Exercise objective :: Can you repeat the material from the line holding "Task: Tap the battery 48% indicator" through the end of the material, both ends included, substituting "gold" for "silver" and leaving everything else the same?

Some material ::
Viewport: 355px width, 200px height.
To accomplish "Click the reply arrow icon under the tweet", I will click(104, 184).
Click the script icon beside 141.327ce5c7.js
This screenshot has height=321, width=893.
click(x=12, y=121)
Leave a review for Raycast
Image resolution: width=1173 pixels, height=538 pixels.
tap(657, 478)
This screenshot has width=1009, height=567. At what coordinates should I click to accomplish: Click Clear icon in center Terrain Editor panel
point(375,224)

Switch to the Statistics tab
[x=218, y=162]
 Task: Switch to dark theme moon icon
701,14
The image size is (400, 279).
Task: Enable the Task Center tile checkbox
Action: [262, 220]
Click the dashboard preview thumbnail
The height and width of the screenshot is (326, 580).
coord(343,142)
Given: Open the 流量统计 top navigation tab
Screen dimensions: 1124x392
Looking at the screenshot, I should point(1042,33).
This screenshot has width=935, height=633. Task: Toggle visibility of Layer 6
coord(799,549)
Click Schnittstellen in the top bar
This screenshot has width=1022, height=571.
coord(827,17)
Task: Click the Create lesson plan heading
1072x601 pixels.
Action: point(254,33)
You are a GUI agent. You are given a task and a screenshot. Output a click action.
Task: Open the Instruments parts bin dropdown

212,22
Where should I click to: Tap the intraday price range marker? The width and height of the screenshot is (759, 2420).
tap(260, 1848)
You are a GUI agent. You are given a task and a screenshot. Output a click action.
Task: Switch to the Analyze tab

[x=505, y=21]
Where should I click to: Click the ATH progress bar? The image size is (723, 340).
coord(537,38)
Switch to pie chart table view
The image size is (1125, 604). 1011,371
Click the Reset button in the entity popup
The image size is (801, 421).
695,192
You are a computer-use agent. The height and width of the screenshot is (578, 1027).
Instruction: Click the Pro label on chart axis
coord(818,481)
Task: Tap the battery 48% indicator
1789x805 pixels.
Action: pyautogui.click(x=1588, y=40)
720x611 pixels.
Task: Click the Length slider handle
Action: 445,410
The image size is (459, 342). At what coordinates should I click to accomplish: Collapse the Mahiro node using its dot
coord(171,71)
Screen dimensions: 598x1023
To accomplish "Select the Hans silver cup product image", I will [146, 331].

Answer to this task ::
Task: Tap the battery 48% indicator
1789x805 pixels.
Action: pyautogui.click(x=1588, y=40)
720x611 pixels.
Task: Click the Length slider handle
Action: 445,410
The image size is (459, 342). At what coordinates should I click to accomplish: Collapse the Mahiro node using its dot
coord(171,71)
Screen dimensions: 598x1023
To accomplish "Select the Hans gold cup product image", I will [146, 331].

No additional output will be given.